Please print exactly the line containing "Datenschutzerklärung (945, 1460)" and every line after it to the end of the records below, and nothing more.

(Dataset entries)
+ + + +

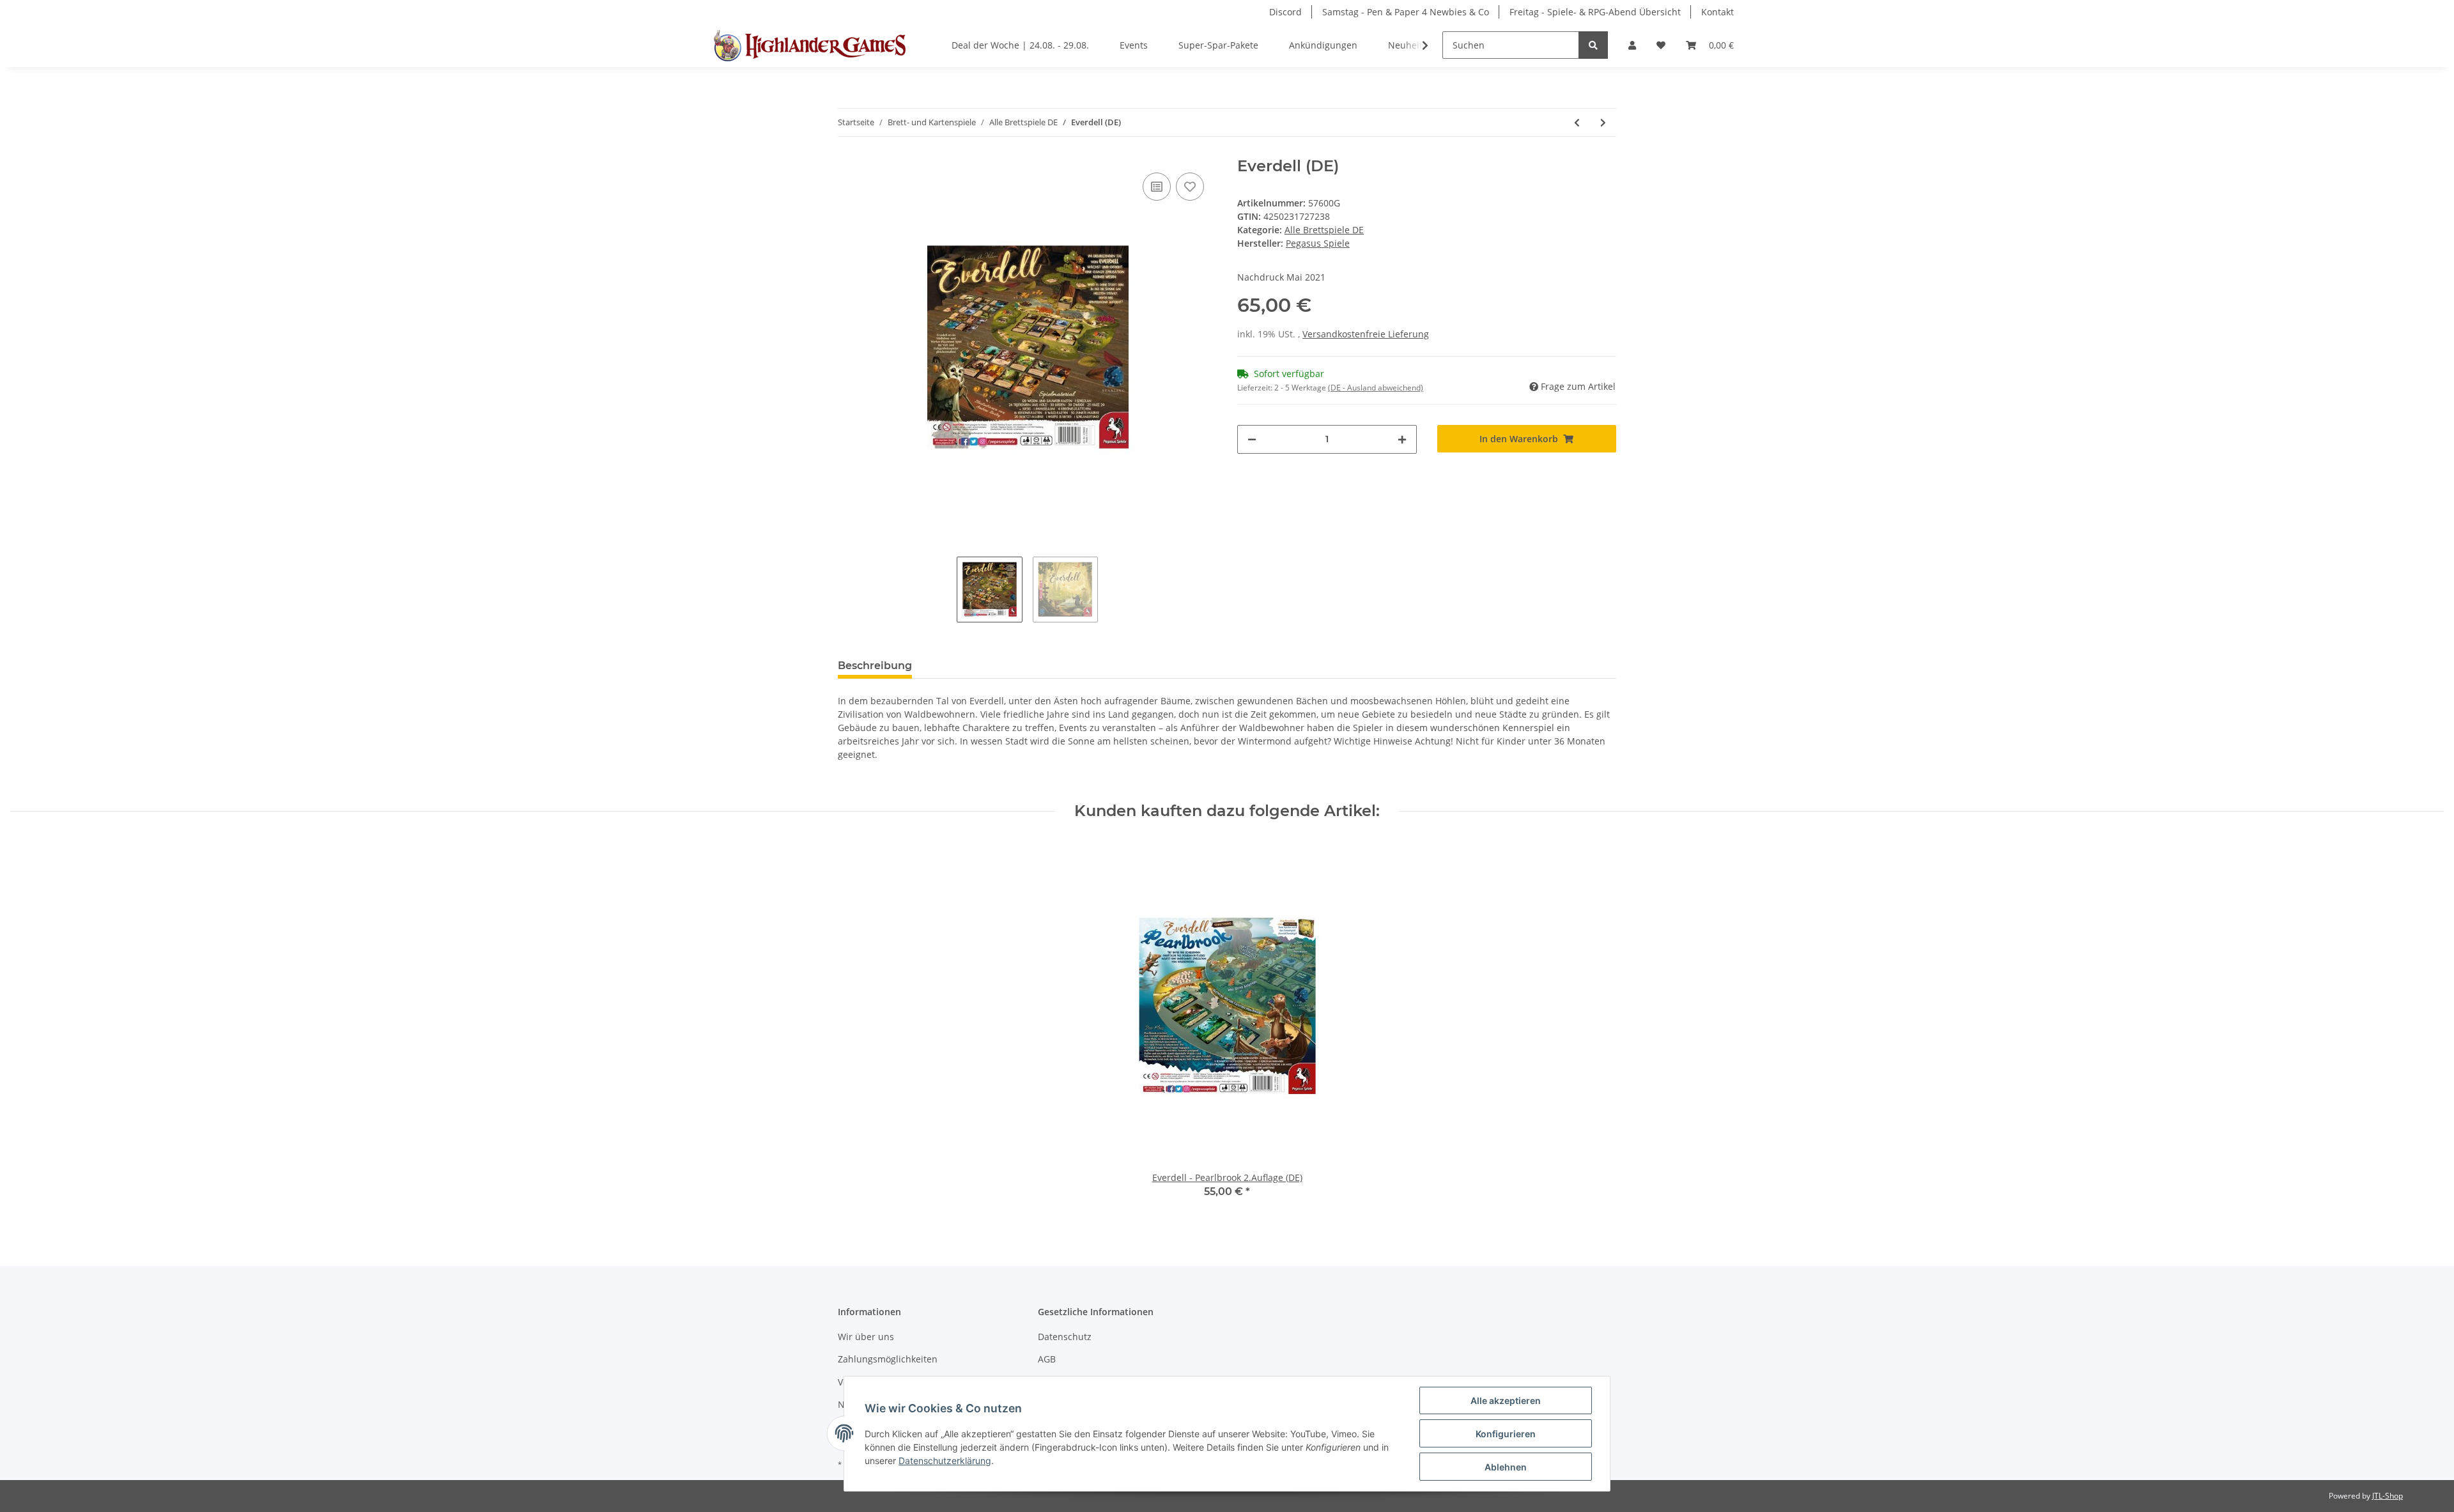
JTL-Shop (2387, 1495)
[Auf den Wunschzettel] (1190, 187)
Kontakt (1717, 12)
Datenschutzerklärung (945, 1460)
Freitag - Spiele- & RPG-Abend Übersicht (1595, 12)
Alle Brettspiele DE (1324, 230)
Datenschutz (1065, 1337)
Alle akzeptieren (1505, 1400)
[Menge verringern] (1252, 439)
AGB (1047, 1359)
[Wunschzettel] (1661, 45)
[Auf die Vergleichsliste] (1157, 187)
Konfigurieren (1506, 1433)
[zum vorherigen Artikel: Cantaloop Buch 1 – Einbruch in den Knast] (1577, 122)
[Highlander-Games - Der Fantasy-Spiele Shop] (808, 45)
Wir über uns (866, 1337)
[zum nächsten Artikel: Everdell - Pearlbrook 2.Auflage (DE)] (1603, 122)
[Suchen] (1593, 45)
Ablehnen (1506, 1467)
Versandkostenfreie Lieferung (1365, 334)
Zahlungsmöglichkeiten (888, 1359)
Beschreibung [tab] (875, 666)
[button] (1632, 45)
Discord (1285, 12)
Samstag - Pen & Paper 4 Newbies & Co (1405, 12)
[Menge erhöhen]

+ + + +

> Answer space
Datenschutzerklärung (945, 1460)
Freitag - Spiele- & RPG-Abend Übersicht (1595, 12)
Alle Brettspiele DE (1324, 230)
Datenschutz (1065, 1337)
Alle akzeptieren (1505, 1400)
[Menge verringern] (1252, 439)
AGB (1047, 1359)
[Wunschzettel] (1661, 45)
[Auf die Vergleichsliste] (1157, 187)
Konfigurieren (1506, 1433)
[zum vorherigen Artikel: Cantaloop Buch 1 – Einbruch in den Knast] (1577, 122)
[Highlander-Games - Der Fantasy-Spiele Shop] (808, 45)
Wir über uns (866, 1337)
[zum nächsten Artikel: Everdell - Pearlbrook 2.Auflage (DE)] (1603, 122)
[Suchen] (1593, 45)
Ablehnen (1506, 1467)
Versandkostenfreie Lieferung (1365, 334)
Zahlungsmöglichkeiten (888, 1359)
Beschreibung [tab] (875, 666)
[button] (1632, 45)
Discord (1285, 12)
Samstag - Pen & Paper 4 Newbies & Co (1405, 12)
[Menge erhöhen]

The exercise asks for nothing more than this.